# Vacation



## jim42 (Sep 26, 2008)

Where to stay in Israel...Tel Aviv or Jerusalem? Thanks


----------



## Foot Ball (May 8, 2013)

Well both of them are enchanted places...after all it is the hOLY LAND .... very magical place indeed.
Now back to ur question, I think it depends on what are you looking for........ If u are a religious person then yes Jerusalem will embrace your needs,,,,,, But as a foreigner, moderate and so on I reckon Tel Aviv has more to offer


----------



## Df2 (Jun 15, 2013)

This may be to late - I just joined today - but here goes.
Jerusalem has more to offer than just religion. The Old City is a fantastic place to visit, full of history. There are a number of tours you can take. One interesting one is around the walls, but there are others available. You have the Mt of Olives, City of David and other historical sites.

Tel Aviv on the other hand is a more "modern" city without the thousand years of history that Jerusalem has. However, it does have a much more active night life, and on Friday night and Saturday (the Sabbath) many places are open. In Jerusalem there is much less going on during that time.

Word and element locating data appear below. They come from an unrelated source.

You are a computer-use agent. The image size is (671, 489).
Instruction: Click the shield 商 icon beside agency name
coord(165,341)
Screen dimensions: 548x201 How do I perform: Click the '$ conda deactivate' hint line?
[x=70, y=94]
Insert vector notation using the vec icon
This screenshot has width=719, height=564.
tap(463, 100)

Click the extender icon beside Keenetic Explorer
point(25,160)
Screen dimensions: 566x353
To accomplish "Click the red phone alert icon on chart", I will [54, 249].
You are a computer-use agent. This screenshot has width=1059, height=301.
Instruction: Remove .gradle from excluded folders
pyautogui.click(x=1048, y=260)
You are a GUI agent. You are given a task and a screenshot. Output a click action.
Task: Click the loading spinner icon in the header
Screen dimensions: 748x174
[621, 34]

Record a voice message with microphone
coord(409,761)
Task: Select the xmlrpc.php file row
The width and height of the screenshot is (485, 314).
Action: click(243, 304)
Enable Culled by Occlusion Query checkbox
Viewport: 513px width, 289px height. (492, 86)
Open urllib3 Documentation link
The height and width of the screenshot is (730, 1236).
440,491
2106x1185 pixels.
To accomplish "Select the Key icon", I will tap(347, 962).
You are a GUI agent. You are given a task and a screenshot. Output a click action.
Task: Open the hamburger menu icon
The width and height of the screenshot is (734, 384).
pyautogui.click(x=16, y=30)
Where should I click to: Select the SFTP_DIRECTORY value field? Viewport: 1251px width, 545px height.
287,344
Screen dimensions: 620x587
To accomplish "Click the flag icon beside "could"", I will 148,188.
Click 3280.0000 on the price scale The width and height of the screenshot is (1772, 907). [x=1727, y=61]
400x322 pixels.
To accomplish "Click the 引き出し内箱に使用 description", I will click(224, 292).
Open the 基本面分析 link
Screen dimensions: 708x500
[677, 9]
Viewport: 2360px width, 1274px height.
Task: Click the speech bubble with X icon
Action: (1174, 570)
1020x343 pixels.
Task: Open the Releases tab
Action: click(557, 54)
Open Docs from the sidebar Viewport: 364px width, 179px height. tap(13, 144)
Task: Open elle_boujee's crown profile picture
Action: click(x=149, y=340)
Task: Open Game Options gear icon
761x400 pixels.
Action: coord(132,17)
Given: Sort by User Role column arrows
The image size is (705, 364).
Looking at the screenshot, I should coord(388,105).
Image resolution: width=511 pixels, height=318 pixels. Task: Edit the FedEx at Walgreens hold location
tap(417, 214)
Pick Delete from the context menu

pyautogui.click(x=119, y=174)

Also take into account that the bus service between Tel Aviv and Jerusalem is about 45 minutes so you can go back and forth. There is also a lovely train ride worth taking although it takes quite a bit more time.

As Foot Ball said, it depends on what you are looking for but IMO you can't go wrong with either place.


----------



## jim42 (Sep 26, 2008)

Thanks for the responses........


----------



## jim42 (Sep 26, 2008)

Tel Aviv it will be. I will take bus/train and see as much as the country as I can. I have plenty of time for planning purposes as I will be in Mexico in Sep. Hopefully when the time comes I can still bum a free flight on a military aircraft thereby cutting back on expenses.


----------



## karen007 (Jul 3, 2013)

Nice choice.Tel Aviv is better one.Enjoy yourself!!


----------



## jim42 (Sep 26, 2008)

I have made airline reservations for Mar '15. Can anyone recommend a nice but moderately priced hotel in TA? Thanks, Jim


----------



## jim42 (Sep 26, 2008)

*Vaca*

Changed my mind........I will be staying in Jerusalem. Anyone know, rough guess, walking time from Yehuda St to Old City? Thanks again, Jim


----------